It’s going to happen. You’ll be doing everything right — classes flowing smoothly, students enjoying your challenges, assessments being administered and grades being reported — but there’s one family that simply isn’t happy.
Whether they object to their child’s classroom experience, learning progress or overall experience, they’ll return to you time and time again with concerns and complaints. How should teachers respond to parents who seem like they are never satisfied? I recommend these approaches:
Stick to the facts
Always ground yourself in the facts of the situation. When a parent begins to express concern about their child’s experience, it’s best to have documentation to support your side. This could be written instructions for assignments that were distributed, your log of extra-help sessions or previous communications with the family.
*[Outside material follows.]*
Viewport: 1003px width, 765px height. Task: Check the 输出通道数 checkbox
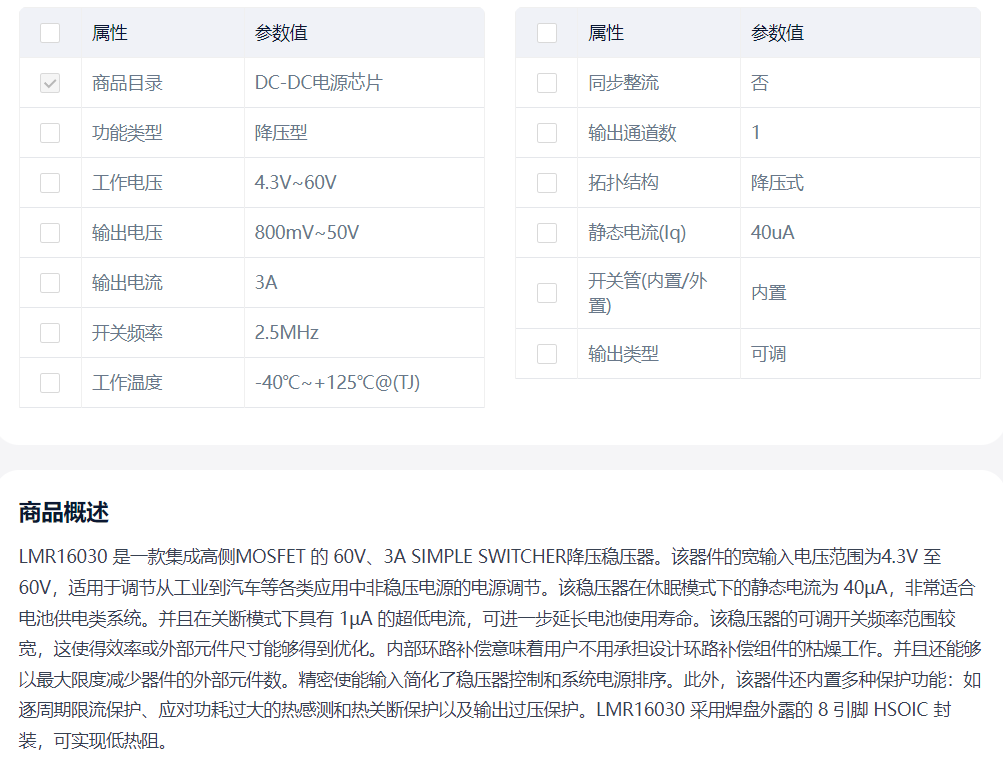[x=547, y=133]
Unreasonable parents often have inaccurate impressions of their child’s school experience. Having your facts all lined up will help address those concerns quickly and easily.
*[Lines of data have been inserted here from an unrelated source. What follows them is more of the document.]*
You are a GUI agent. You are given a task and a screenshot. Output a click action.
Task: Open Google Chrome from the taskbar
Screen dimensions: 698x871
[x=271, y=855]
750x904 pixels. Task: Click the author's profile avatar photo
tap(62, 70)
Get help from colleagues or supervisors
Often you are simply the next person in line for this family — as they have had run-ins with other colleagues over the years. As soon as you begin to notice that the tone and direction of your relationship has taken a negative turn, reach out to a supervisor or trusted colleague to share your concerns.
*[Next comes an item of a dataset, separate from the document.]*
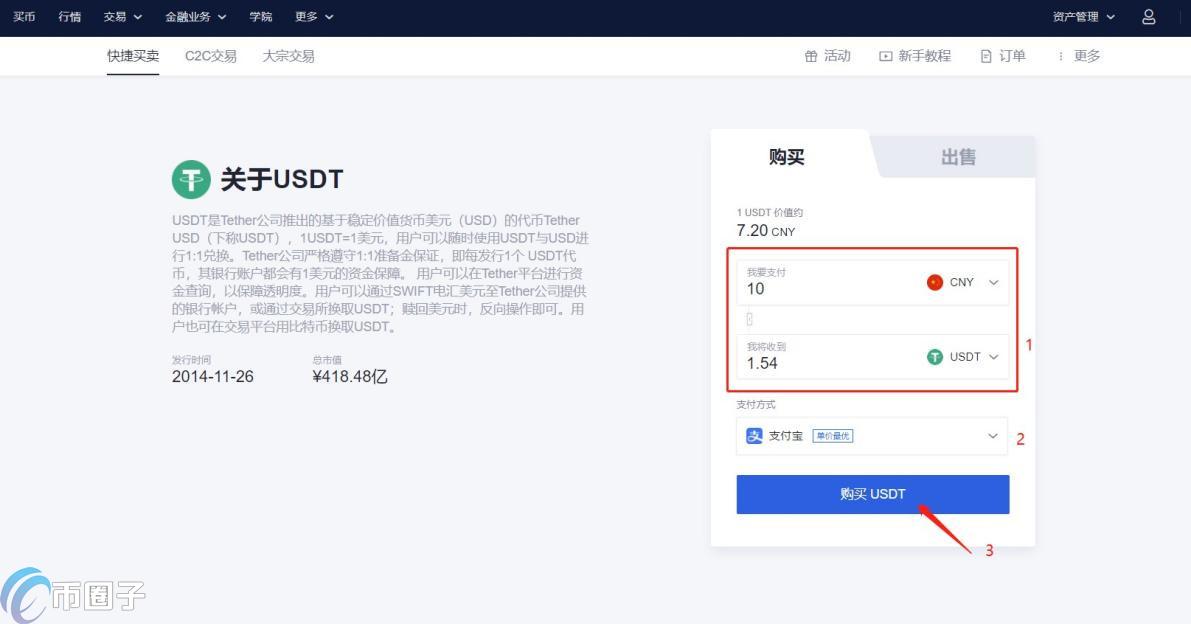Viewport: 1191px width, 624px height.
Task: Open the 金融业务 menu
Action: click(x=189, y=16)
If the parent requests a meeting with you, bring along either your supervisor or a grade-level colleague to participate and offer input. It also helps to have another set of eyes on the conversation in case the parent takes away a different interpretation of what transpired.
Avoid self-inflicted wounds
A favorite expression of mine is, “All of our wounds are self-inflicted.” It’s rare for parents to go out of their way to bring issues to our attention. Often, we’ve done something — forgotten an assignment, missed a follow-up phone call or made a minor error in classroom judgment — that roused the parent’s concerns.
The reasonable parent will forgive a minor error and move on. The unreasonable parent will continue to harp on a single slip-up, making it sound like it’s indicative of your overall performance. To minimize this, you have to stay attentive to your professional conduct. If you make an error, work quickly to address it.
Look at the big picture
Contentious relationships with families are (rightfully so) upsetting for caring and dedicated teachers. As intense as this one conflict may feel in the moment, take a step back and remind yourself that the children (and parents) you serve will vastly outnumber the few who have issues with your performance.
Most likely, you’re just the next person in the parent’s way. After they’re done with your class, they’ll treat next year’s teachers the same way.
Prize civility above all
Never forget you’re the professional in the room. An unreasonable parent may lash out, make outlandish claims and even go so far as to threaten your job. As difficult as it may be (and as easy as it is for me to type), remember to work hard to keep your cool while this is happening.
You have the right to end a meeting where you’re feeling personally attacked, and an administrator should do so on your behalf. Regardless of the family’s behavior, you don’t have the right to react in kind. Do not raise your voice or become contentious. Doing so trades away your authority in the situation, and repositions the issue so that it’s far more about you than about the situation at hand. Keep your head high.